Work instructions - From the first line to the last, write out the records below exactly as they appear.

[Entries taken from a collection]
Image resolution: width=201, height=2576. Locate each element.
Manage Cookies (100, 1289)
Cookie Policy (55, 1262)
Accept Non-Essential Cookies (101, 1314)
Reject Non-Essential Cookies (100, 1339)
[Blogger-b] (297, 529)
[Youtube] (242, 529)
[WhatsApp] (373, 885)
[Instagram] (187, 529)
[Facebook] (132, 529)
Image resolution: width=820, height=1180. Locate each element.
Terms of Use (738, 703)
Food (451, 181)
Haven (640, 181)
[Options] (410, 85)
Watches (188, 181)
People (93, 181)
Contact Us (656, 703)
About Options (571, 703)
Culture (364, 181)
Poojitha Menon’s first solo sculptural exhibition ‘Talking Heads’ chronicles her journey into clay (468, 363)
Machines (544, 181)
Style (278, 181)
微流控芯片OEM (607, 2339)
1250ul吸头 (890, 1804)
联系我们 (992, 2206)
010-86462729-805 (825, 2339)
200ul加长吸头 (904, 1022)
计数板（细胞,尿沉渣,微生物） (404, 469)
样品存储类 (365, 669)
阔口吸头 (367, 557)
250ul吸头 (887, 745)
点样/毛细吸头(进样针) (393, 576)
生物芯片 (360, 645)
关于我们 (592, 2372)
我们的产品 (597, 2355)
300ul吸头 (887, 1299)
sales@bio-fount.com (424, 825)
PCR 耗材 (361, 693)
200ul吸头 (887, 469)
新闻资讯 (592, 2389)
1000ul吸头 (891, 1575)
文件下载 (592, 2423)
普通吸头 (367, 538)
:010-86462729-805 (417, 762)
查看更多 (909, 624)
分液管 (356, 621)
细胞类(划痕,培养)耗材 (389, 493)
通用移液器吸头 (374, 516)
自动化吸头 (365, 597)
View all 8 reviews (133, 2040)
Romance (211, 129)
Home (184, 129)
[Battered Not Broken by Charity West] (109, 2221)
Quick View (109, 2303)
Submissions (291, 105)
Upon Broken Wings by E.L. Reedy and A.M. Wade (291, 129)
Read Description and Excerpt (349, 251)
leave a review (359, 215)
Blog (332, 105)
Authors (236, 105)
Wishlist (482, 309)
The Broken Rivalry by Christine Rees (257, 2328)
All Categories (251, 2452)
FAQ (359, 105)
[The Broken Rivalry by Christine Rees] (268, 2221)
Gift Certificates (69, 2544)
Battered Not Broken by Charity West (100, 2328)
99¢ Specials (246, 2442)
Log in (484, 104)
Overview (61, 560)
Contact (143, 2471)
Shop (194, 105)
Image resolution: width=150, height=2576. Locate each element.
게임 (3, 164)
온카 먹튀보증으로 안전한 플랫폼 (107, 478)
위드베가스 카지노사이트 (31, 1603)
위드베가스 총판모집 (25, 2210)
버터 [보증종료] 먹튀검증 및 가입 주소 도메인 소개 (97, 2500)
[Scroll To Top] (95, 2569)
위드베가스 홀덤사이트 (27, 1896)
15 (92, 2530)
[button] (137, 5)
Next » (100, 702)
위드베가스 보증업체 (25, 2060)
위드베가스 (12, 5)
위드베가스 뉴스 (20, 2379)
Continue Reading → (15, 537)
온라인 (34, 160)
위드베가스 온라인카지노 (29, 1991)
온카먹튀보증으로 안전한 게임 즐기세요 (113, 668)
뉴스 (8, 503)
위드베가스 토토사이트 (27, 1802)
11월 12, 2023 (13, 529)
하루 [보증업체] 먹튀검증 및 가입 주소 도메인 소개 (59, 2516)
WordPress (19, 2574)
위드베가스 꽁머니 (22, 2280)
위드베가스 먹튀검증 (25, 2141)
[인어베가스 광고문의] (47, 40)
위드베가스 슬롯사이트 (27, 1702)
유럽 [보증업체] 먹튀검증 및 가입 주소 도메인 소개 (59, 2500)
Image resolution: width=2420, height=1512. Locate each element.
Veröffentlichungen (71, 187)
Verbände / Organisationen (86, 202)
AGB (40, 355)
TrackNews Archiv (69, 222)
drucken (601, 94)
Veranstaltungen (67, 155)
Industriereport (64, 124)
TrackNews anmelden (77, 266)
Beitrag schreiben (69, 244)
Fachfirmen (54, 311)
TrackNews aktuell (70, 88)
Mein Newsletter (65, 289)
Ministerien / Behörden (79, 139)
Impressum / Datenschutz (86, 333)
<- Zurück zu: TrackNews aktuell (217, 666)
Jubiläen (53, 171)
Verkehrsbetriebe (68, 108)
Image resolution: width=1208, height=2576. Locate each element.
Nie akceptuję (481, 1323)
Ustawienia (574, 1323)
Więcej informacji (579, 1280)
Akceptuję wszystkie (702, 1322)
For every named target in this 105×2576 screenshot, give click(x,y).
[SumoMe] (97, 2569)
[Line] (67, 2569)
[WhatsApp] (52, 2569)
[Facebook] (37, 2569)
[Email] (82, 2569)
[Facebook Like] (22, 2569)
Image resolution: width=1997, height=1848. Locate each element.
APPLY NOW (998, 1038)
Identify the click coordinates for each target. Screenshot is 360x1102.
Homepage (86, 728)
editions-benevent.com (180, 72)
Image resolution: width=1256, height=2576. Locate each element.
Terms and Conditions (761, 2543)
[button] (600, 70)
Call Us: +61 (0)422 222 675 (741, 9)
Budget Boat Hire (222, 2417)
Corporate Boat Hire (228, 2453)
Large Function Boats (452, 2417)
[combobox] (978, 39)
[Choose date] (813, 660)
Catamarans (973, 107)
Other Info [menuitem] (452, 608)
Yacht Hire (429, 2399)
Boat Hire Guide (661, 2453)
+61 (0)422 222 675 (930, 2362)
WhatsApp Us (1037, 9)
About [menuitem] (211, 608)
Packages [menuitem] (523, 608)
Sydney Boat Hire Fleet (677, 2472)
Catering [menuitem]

Exercise result -
Image resolution: width=201, height=2576. Locate each element.
Manage Cookies (100, 1289)
Cookie Policy (55, 1262)
Accept Non-Essential Cookies (101, 1314)
Reject Non-Essential Cookies (100, 1339)
[Blogger-b] (297, 529)
[Youtube] (242, 529)
[WhatsApp] (373, 885)
[Instagram] (187, 529)
[Facebook] (132, 529)
Image resolution: width=820, height=1180. Locate each element.
Terms of Use (738, 703)
Food (451, 181)
Haven (640, 181)
[Options] (410, 85)
Watches (188, 181)
People (93, 181)
Contact Us (656, 703)
About Options (571, 703)
Culture (364, 181)
Poojitha Menon’s first solo sculptural exhibition ‘Talking Heads’ chronicles her journey into clay (468, 363)
Machines (544, 181)
Style (278, 181)
微流控芯片OEM (607, 2339)
1250ul吸头 (890, 1804)
联系我们 (992, 2206)
010-86462729-805 (825, 2339)
200ul加长吸头 (904, 1022)
计数板（细胞,尿沉渣,微生物） (404, 469)
样品存储类 (365, 669)
阔口吸头 (367, 557)
250ul吸头 (887, 745)
点样/毛细吸头(进样针) (393, 576)
生物芯片 (360, 645)
关于我们 (592, 2372)
我们的产品 (597, 2355)
300ul吸头 (887, 1299)
sales@bio-fount.com (424, 825)
PCR 耗材 (361, 693)
200ul吸头 (887, 469)
新闻资讯 (592, 2389)
1000ul吸头 (891, 1575)
文件下载 (592, 2423)
普通吸头 (367, 538)
:010-86462729-805 (417, 762)
查看更多 (909, 624)
分液管 (356, 621)
细胞类(划痕,培养)耗材 (389, 493)
通用移液器吸头 (374, 516)
自动化吸头 (365, 597)
View all 8 reviews (133, 2040)
Romance (211, 129)
Home (184, 129)
[Battered Not Broken by Charity West] (109, 2221)
Quick View (109, 2303)
Submissions (291, 105)
Upon Broken Wings by E.L. Reedy and A.M. Wade (291, 129)
Read Description and Excerpt (349, 251)
leave a review (359, 215)
Blog (332, 105)
Authors (236, 105)
Wishlist (482, 309)
The Broken Rivalry by Christine Rees (257, 2328)
All Categories (251, 2452)
FAQ (359, 105)
[The Broken Rivalry by Christine Rees] (268, 2221)
Gift Certificates (69, 2544)
Battered Not Broken by Charity West (100, 2328)
99¢ Specials (246, 2442)
Log in (484, 104)
Overview (61, 560)
Contact (143, 2471)
Shop (194, 105)
Image resolution: width=150, height=2576. Locate each element.
게임 (3, 164)
온카 먹튀보증으로 안전한 플랫폼 (107, 478)
위드베가스 카지노사이트 (31, 1603)
위드베가스 총판모집 (25, 2210)
버터 [보증종료] 먹튀검증 및 가입 주소 도메인 소개 (97, 2500)
[Scroll To Top] (95, 2569)
위드베가스 홀덤사이트 (27, 1896)
15 (92, 2530)
[button] (137, 5)
Next » (100, 702)
위드베가스 보증업체 (25, 2060)
위드베가스 (12, 5)
위드베가스 뉴스 (20, 2379)
Continue Reading → (15, 537)
온라인 (34, 160)
위드베가스 온라인카지노 (29, 1991)
온카먹튀보증으로 안전한 게임 즐기세요 (113, 668)
뉴스 (8, 503)
위드베가스 토토사이트 (27, 1802)
11월 12, 2023 (13, 529)
하루 [보증업체] 먹튀검증 및 가입 주소 도메인 소개 (59, 2516)
WordPress (19, 2574)
위드베가스 꽁머니 (22, 2280)
위드베가스 먹튀검증 (25, 2141)
[인어베가스 광고문의] (47, 40)
위드베가스 슬롯사이트 (27, 1702)
유럽 [보증업체] 먹튀검증 및 가입 주소 도메인 소개 (59, 2500)
Image resolution: width=2420, height=1512. Locate each element.
Veröffentlichungen (71, 187)
Verbände / Organisationen (86, 202)
AGB (40, 355)
TrackNews Archiv (69, 222)
drucken (601, 94)
Veranstaltungen (67, 155)
Industriereport (64, 124)
TrackNews anmelden (77, 266)
Beitrag schreiben (69, 244)
Fachfirmen (54, 311)
TrackNews aktuell (70, 88)
Mein Newsletter (65, 289)
Ministerien / Behörden (79, 139)
Impressum / Datenschutz (86, 333)
<- Zurück zu: TrackNews aktuell (217, 666)
Jubiläen (53, 171)
Verkehrsbetriebe (68, 108)
Image resolution: width=1208, height=2576. Locate each element.
Nie akceptuję (481, 1323)
Ustawienia (574, 1323)
Więcej informacji (579, 1280)
Akceptuję wszystkie (702, 1322)
For every named target in this 105×2576 screenshot, give click(x,y).
[SumoMe] (97, 2569)
[Line] (67, 2569)
[WhatsApp] (52, 2569)
[Facebook] (37, 2569)
[Email] (82, 2569)
[Facebook Like] (22, 2569)
Image resolution: width=1997, height=1848. Locate each element.
APPLY NOW (998, 1038)
Identify the click coordinates for each target. Screenshot is 360x1102.
Homepage (86, 728)
editions-benevent.com (180, 72)
Image resolution: width=1256, height=2576. Locate each element.
Terms and Conditions (761, 2543)
[button] (600, 70)
Call Us: +61 (0)422 222 675 (741, 9)
Budget Boat Hire (222, 2417)
Corporate Boat Hire (228, 2453)
Large Function Boats (452, 2417)
[combobox] (978, 39)
[Choose date] (813, 660)
Catamarans (973, 107)
Other Info [menuitem] (452, 608)
Yacht Hire (429, 2399)
Boat Hire Guide (661, 2453)
+61 (0)422 222 675 (930, 2362)
WhatsApp Us (1037, 9)
About [menuitem] (211, 608)
Packages [menuitem] (523, 608)
Sydney Boat Hire Fleet (677, 2472)
Catering [menuitem]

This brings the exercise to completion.